Besides being a memoir by Karen Blixen (or the literary double Isak Dinesen) Out-of-Africa is a hypothesis about the origin of the modern human (Homo Sapiens). Of course there is a competing scientific hypothesis called Multiregional Origin of Modern Humans. Besides that there is of course religious beliefs.

The Out-of-Africa hypothesis suggests that modern humans emerged in Africa 150,000 years ago or so. A small group migrated to Eurasia about 60,000 years ago. Some made it across the Bering Strait to America maybe 40,000 years ago or maybe 15,000 years ago. The Vikings said hello to the Native Americans 1,000 years ago, but cross Atlantic movement first gained pace from 500 years ago, when Columbus discovered America again again.

½ year ago (or so) I wrote a blog post called Create Table Homo_Sapiens. The comment follow up added to the nerdish angle with discussing subjects as mutating tables versus intelligent design and MAX(GEEK) counting.

But on the serious side comments also touched the intended subject about making data models reflect real world individuals.

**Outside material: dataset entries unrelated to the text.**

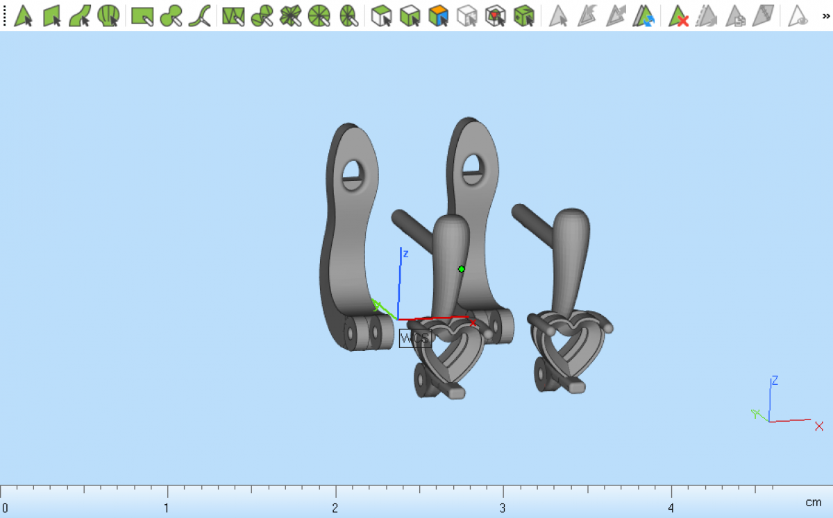Image resolution: width=833 pixels, height=518 pixels.
Task: Click the WCS label box in viewport
Action: tap(415, 338)
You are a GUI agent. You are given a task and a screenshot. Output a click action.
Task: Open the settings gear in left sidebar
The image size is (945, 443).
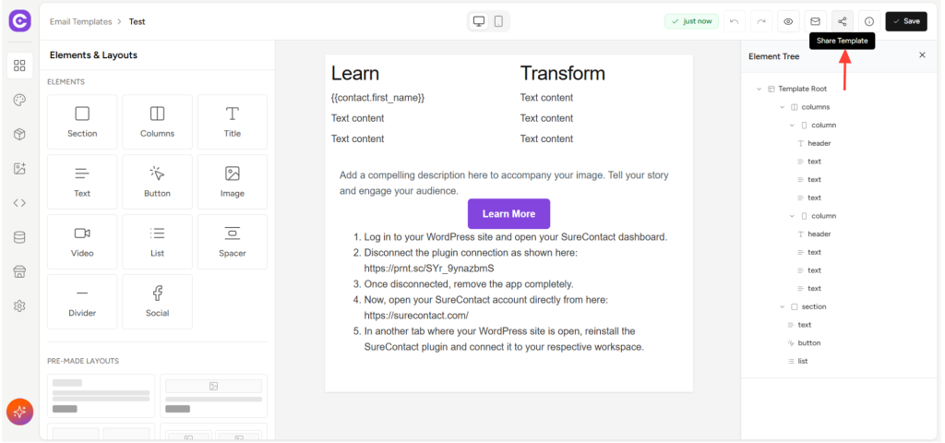19,305
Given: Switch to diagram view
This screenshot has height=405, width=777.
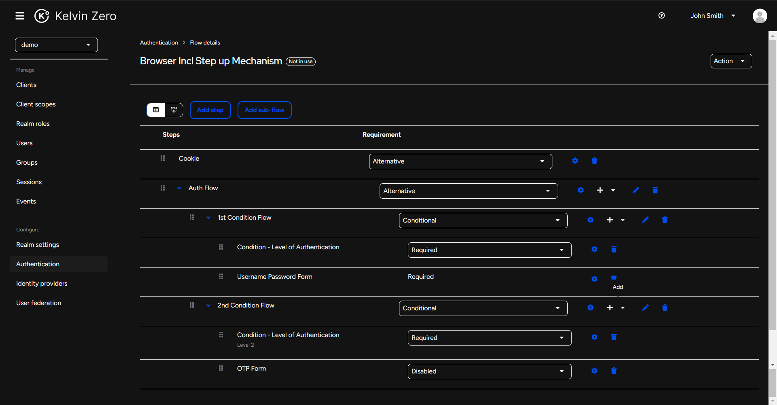Looking at the screenshot, I should tap(174, 110).
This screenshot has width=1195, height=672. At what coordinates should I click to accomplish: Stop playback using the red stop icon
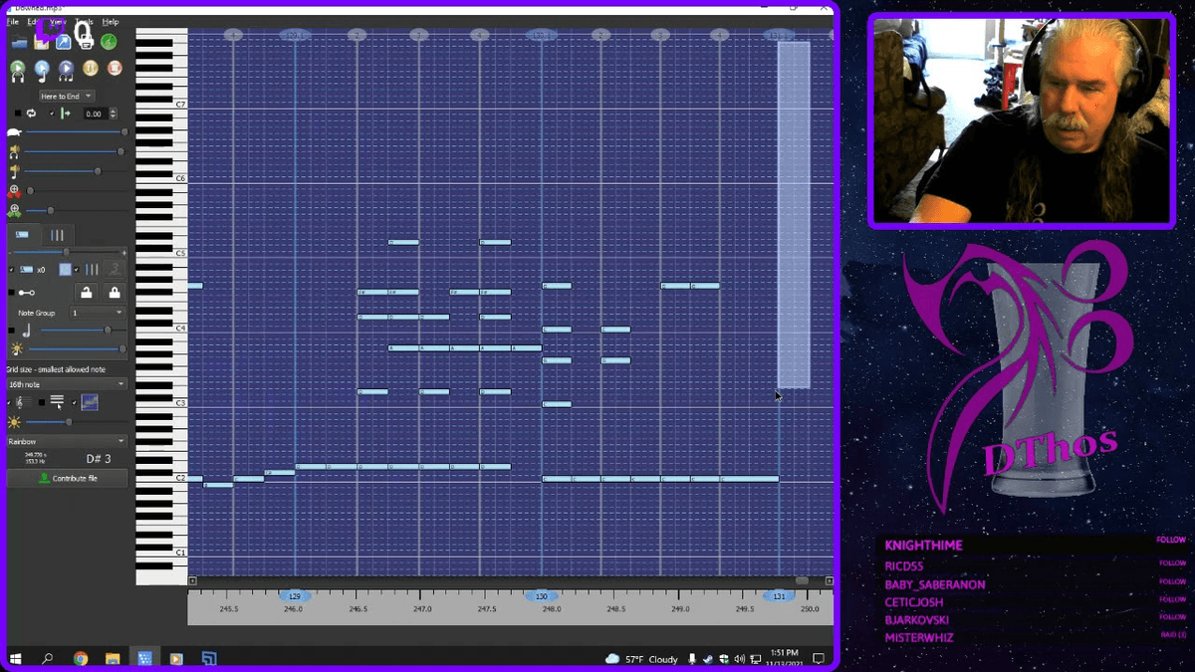pyautogui.click(x=115, y=69)
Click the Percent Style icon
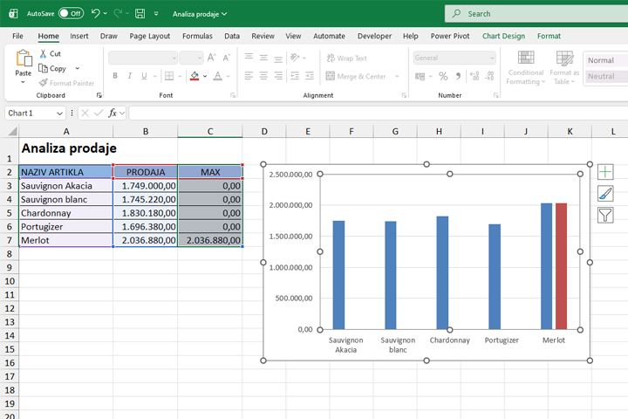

Tables with persons are the most common entity type in databases around. As in the Out-of-Africa hypothesis it could have been as a simple global common same structural origin. But that is not the way of the world. Some of the basic differences practiced in modeling the person entity are:

Cultural diversity: Names, addresses, national ID’s and other basic attributes are formatted differently country by country and in some degree within countries. Most data models with a person entity are build on the format(s) of the country where it is designed.
Intended purpose of use: Person master data are often stored in tables made for specific purposes like a customer table, a subscriber table a contact table and so on. Therefore the data identifying the individual is directly linked with attributes describing a specific role of that individual.
“Impersonal” use: Person data is often stored in the same table as other party master types as business entities, projects, households et cetera.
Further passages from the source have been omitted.